WM zwischen Classic-Mode und Master-Class

Mit Rücksicht auf manche treuen und in die Jahre gekommenen Veteranen führte Maître Pinatel 2008 erstmals das Master-Turnier ein. Für dieses Turnier müssen die Spieler grundsätzlich 35 Jahre alt sein, ausnahmsweise können dem Kader auch fünf Anwälte zwischen 30 und 35 Jahren angehören.

Ob in der ursprünglichen Classic-Variante oder im Master-Modus: Der Kader umfasst 13 bis 25 Rechtsanwälte, die sich aus bis zu vier verschiedenen Anwaltskammern oder Anwaltsvereinen zusammenschließen können. Dabei sollen die Mannschaften im Namen ihrer regionalen Anwaltskammern oder Anwaltsvereine auftreten.
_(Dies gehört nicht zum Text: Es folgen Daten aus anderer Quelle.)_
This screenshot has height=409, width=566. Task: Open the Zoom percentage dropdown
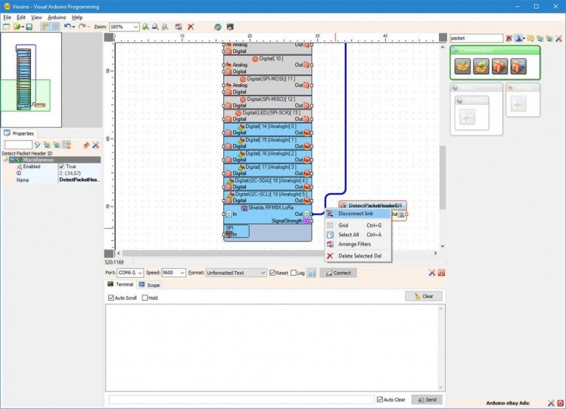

Anders als bei der FIFA-Fußball-WM sind Nationalmannschaften bei der Mundiavocat gerade nicht erlaubt; auch dürfen keine Mannschaften auflaufen, die sich aus den besten Spielern einer Nation zusammensetzen. Ein Spiel bei der Mundiavocat dauert auch nicht wie üblich 90, sondern nur 60 Minuten: Aber immerhin gilt es, bis zu sieben Spiele in acht Tagen zu bestreiten.

Grundsätzlich sind bei der Mundiavocat nur Rechtsanwälte teilnahmeberechtigt, doch dürfen ab diesem Jahr allgemein Volljuristen mitspielen. Während bisher teilnehmende Juristen auch als Anwalt tätig sein mussten, kommt es nun nur noch darauf an, dass ein Teilnehmer jederzeit ohne weitere akademische Prüfungen als Rechtsanwalt tätig werden darf.

Elf Anwaltsfreunde sollt ihr sein, und ein Spiel dauert 60 Minuten

Obwohl der potentielle deutsche Teilnehmerkreis für die Mundiavocat damit erheblich größer geworden ist, tritt in diesem Jahr dennoch keine deutsche Mannschaft an gegen die Titelverteidiger aus Mexiko-Stadt und Buenos Aires.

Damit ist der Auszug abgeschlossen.